### [Data extracts]
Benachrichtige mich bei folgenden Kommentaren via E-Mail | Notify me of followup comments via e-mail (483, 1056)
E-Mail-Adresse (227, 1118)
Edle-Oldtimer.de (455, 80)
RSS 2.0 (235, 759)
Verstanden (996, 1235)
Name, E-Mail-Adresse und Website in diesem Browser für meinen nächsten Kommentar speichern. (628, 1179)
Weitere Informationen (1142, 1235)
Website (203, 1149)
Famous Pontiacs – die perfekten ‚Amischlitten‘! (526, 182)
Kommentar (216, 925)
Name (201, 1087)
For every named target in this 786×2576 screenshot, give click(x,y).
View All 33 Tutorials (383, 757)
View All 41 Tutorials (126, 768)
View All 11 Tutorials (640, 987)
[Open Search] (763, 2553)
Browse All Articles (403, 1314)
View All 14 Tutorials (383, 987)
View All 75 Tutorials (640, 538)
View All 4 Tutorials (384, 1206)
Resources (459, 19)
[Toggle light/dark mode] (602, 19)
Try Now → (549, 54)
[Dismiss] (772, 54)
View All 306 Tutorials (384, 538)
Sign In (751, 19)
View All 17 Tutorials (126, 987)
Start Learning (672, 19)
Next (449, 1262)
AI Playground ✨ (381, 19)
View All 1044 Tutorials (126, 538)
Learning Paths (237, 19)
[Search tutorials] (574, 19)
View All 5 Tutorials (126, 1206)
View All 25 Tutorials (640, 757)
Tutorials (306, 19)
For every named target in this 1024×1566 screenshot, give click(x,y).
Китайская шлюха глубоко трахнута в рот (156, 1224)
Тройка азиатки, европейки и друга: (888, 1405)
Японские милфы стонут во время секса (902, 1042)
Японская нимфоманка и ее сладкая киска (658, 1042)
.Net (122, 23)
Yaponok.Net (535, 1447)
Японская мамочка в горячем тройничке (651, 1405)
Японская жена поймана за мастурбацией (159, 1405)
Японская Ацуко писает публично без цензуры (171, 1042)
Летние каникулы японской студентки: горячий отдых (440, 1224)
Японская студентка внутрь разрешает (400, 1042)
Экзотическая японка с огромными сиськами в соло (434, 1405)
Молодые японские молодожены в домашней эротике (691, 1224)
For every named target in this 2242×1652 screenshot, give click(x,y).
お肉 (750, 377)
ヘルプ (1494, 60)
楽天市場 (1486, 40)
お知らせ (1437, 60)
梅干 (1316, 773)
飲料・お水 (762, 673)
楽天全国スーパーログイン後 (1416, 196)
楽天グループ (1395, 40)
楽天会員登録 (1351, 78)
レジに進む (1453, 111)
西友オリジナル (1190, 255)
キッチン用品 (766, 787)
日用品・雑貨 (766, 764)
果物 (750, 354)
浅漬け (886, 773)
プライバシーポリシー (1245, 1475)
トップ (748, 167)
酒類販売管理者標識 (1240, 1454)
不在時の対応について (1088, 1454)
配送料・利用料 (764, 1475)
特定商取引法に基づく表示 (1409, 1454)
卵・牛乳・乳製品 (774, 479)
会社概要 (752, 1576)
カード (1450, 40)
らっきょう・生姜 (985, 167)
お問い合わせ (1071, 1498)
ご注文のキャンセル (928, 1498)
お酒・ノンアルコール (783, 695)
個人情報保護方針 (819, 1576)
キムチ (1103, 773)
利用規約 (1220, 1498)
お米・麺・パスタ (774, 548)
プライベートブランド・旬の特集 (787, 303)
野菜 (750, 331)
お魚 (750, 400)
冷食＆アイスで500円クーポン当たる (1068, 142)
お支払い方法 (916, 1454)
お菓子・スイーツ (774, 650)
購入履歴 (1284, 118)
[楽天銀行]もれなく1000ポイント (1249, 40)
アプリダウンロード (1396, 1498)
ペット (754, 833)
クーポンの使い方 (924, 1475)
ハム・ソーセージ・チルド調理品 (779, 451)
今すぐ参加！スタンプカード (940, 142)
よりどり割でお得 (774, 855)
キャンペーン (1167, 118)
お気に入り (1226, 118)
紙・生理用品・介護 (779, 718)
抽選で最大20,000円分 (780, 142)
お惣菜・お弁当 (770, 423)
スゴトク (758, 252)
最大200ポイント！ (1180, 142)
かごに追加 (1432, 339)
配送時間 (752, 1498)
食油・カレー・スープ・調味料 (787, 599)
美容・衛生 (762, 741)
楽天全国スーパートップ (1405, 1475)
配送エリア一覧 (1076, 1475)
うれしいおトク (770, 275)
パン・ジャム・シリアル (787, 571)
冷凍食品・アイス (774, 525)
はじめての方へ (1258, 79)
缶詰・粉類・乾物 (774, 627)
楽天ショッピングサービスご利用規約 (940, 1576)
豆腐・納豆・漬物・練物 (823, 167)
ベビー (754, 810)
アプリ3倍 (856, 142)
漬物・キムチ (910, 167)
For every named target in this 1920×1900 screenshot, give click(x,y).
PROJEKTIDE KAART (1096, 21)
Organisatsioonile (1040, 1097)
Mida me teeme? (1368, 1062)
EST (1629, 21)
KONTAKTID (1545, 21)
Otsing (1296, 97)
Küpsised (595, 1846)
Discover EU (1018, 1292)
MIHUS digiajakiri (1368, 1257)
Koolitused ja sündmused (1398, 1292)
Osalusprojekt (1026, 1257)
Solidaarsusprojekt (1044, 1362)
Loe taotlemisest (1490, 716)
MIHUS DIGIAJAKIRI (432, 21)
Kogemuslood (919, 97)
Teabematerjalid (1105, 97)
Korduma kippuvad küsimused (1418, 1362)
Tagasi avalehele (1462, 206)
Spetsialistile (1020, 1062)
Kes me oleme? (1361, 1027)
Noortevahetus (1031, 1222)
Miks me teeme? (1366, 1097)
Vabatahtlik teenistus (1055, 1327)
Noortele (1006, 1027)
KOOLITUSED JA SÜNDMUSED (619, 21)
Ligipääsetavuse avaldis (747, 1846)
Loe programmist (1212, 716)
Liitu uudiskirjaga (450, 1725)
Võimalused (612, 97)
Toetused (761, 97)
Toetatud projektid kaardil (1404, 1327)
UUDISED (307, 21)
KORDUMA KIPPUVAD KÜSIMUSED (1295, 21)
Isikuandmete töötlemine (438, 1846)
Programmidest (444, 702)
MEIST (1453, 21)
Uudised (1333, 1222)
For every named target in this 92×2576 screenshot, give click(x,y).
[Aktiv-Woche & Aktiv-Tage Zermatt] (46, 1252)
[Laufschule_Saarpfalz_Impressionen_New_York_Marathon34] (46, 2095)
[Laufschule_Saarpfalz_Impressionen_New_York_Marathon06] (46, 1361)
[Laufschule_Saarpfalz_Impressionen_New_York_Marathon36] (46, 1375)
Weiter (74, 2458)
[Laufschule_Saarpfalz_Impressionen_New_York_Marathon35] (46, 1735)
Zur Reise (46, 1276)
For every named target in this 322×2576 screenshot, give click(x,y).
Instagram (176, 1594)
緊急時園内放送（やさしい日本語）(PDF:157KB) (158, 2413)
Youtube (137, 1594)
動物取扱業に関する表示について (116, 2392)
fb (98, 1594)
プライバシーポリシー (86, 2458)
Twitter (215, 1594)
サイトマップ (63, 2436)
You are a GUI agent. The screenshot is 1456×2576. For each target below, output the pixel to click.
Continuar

### [What you are asked to do]
All the records are to be transcribed exactly, with no line missing.

### [Response to the task]
Benachrichtige mich bei folgenden Kommentaren via E-Mail | Notify me of followup comments via e-mail (483, 1056)
E-Mail-Adresse (227, 1118)
Edle-Oldtimer.de (455, 80)
RSS 2.0 (235, 759)
Verstanden (996, 1235)
Name, E-Mail-Adresse und Website in diesem Browser für meinen nächsten Kommentar speichern. (628, 1179)
Weitere Informationen (1142, 1235)
Website (203, 1149)
Famous Pontiacs – die perfekten ‚Amischlitten‘! (526, 182)
Kommentar (216, 925)
Name (201, 1087)
For every named target in this 786×2576 screenshot, give click(x,y).
View All 33 Tutorials (383, 757)
View All 41 Tutorials (126, 768)
View All 11 Tutorials (640, 987)
[Open Search] (763, 2553)
Browse All Articles (403, 1314)
View All 14 Tutorials (383, 987)
View All 75 Tutorials (640, 538)
View All 4 Tutorials (384, 1206)
Resources (459, 19)
[Toggle light/dark mode] (602, 19)
Try Now → (549, 54)
[Dismiss] (772, 54)
View All 306 Tutorials (384, 538)
Sign In (751, 19)
View All 17 Tutorials (126, 987)
Start Learning (672, 19)
Next (449, 1262)
AI Playground ✨ (381, 19)
View All 1044 Tutorials (126, 538)
Learning Paths (237, 19)
[Search tutorials] (574, 19)
View All 5 Tutorials (126, 1206)
View All 25 Tutorials (640, 757)
Tutorials (306, 19)
For every named target in this 1024×1566 screenshot, give click(x,y).
Китайская шлюха глубоко трахнута в рот (156, 1224)
Тройка азиатки, европейки и друга: (888, 1405)
Японские милфы стонут во время секса (902, 1042)
Японская нимфоманка и ее сладкая киска (658, 1042)
.Net (122, 23)
Yaponok.Net (535, 1447)
Японская мамочка в горячем тройничке (651, 1405)
Японская жена поймана за мастурбацией (159, 1405)
Японская Ацуко писает публично без цензуры (171, 1042)
Летние каникулы японской студентки: горячий отдых (440, 1224)
Японская студентка внутрь разрешает (400, 1042)
Экзотическая японка с огромными сиськами в соло (434, 1405)
Молодые японские молодожены в домашней эротике (691, 1224)
For every named target in this 2242×1652 screenshot, give click(x,y).
お肉 (750, 377)
ヘルプ (1494, 60)
楽天市場 (1486, 40)
お知らせ (1437, 60)
梅干 (1316, 773)
飲料・お水 (762, 673)
楽天全国スーパーログイン後 (1416, 196)
楽天グループ (1395, 40)
楽天会員登録 (1351, 78)
レジに進む (1453, 111)
西友オリジナル (1190, 255)
キッチン用品 (766, 787)
日用品・雑貨 (766, 764)
果物 (750, 354)
浅漬け (886, 773)
プライバシーポリシー (1245, 1475)
トップ (748, 167)
酒類販売管理者標識 (1240, 1454)
不在時の対応について (1088, 1454)
配送料・利用料 (764, 1475)
特定商取引法に基づく表示 (1409, 1454)
卵・牛乳・乳製品 (774, 479)
会社概要 (752, 1576)
カード (1450, 40)
らっきょう・生姜 (985, 167)
お問い合わせ (1071, 1498)
ご注文のキャンセル (928, 1498)
お酒・ノンアルコール (783, 695)
個人情報保護方針 (819, 1576)
キムチ (1103, 773)
利用規約 (1220, 1498)
お米・麺・パスタ (774, 548)
プライベートブランド・旬の特集 (787, 303)
野菜 (750, 331)
お魚 (750, 400)
冷食＆アイスで500円クーポン当たる (1068, 142)
お支払い方法 (916, 1454)
お菓子・スイーツ (774, 650)
購入履歴 (1284, 118)
[楽天銀行]もれなく1000ポイント (1249, 40)
アプリダウンロード (1396, 1498)
ペット (754, 833)
クーポンの使い方 (924, 1475)
ハム・ソーセージ・チルド調理品 (779, 451)
今すぐ参加！スタンプカード (940, 142)
よりどり割でお得 (774, 855)
キャンペーン (1167, 118)
お気に入り (1226, 118)
紙・生理用品・介護 (779, 718)
抽選で最大20,000円分 (780, 142)
お惣菜・お弁当 (770, 423)
スゴトク (758, 252)
最大200ポイント！ (1180, 142)
かごに追加 (1432, 339)
配送時間 (752, 1498)
食油・カレー・スープ・調味料 (787, 599)
美容・衛生 (762, 741)
楽天全国スーパートップ (1405, 1475)
配送エリア一覧 (1076, 1475)
うれしいおトク (770, 275)
パン・ジャム・シリアル (787, 571)
冷凍食品・アイス (774, 525)
はじめての方へ (1258, 79)
缶詰・粉類・乾物 (774, 627)
楽天ショッピングサービスご利用規約 (940, 1576)
豆腐・納豆・漬物・練物 (823, 167)
ベビー (754, 810)
アプリ3倍 (856, 142)
漬物・キムチ (910, 167)
For every named target in this 1920×1900 screenshot, give click(x,y).
PROJEKTIDE KAART (1096, 21)
Organisatsioonile (1040, 1097)
Mida me teeme? (1368, 1062)
EST (1629, 21)
KONTAKTID (1545, 21)
Otsing (1296, 97)
Küpsised (595, 1846)
Discover EU (1018, 1292)
MIHUS digiajakiri (1368, 1257)
Koolitused ja sündmused (1398, 1292)
Osalusprojekt (1026, 1257)
Solidaarsusprojekt (1044, 1362)
Loe taotlemisest (1490, 716)
MIHUS DIGIAJAKIRI (432, 21)
Kogemuslood (919, 97)
Teabematerjalid (1105, 97)
Korduma kippuvad küsimused (1418, 1362)
Tagasi avalehele (1462, 206)
Spetsialistile (1020, 1062)
Kes me oleme? (1361, 1027)
Noortevahetus (1031, 1222)
Miks me teeme? (1366, 1097)
Vabatahtlik teenistus (1055, 1327)
Noortele (1006, 1027)
KOOLITUSED JA SÜNDMUSED (619, 21)
Ligipääsetavuse avaldis (747, 1846)
Loe programmist (1212, 716)
Liitu uudiskirjaga (450, 1725)
Võimalused (612, 97)
Toetused (761, 97)
Toetatud projektid kaardil (1404, 1327)
UUDISED (307, 21)
KORDUMA KIPPUVAD KÜSIMUSED (1295, 21)
Isikuandmete töötlemine (438, 1846)
Programmidest (444, 702)
MEIST (1453, 21)
Uudised (1333, 1222)
For every named target in this 92×2576 screenshot, give click(x,y).
[Aktiv-Woche & Aktiv-Tage Zermatt] (46, 1252)
[Laufschule_Saarpfalz_Impressionen_New_York_Marathon34] (46, 2095)
[Laufschule_Saarpfalz_Impressionen_New_York_Marathon06] (46, 1361)
[Laufschule_Saarpfalz_Impressionen_New_York_Marathon36] (46, 1375)
Weiter (74, 2458)
[Laufschule_Saarpfalz_Impressionen_New_York_Marathon35] (46, 1735)
Zur Reise (46, 1276)
For every named target in this 322×2576 screenshot, give click(x,y).
Instagram (176, 1594)
緊急時園内放送（やさしい日本語）(PDF:157KB) (158, 2413)
Youtube (137, 1594)
動物取扱業に関する表示について (116, 2392)
fb (98, 1594)
プライバシーポリシー (86, 2458)
Twitter (215, 1594)
サイトマップ (63, 2436)
You are a GUI agent. The screenshot is 1456×2576. For each target below, output the pixel to click.
Continuar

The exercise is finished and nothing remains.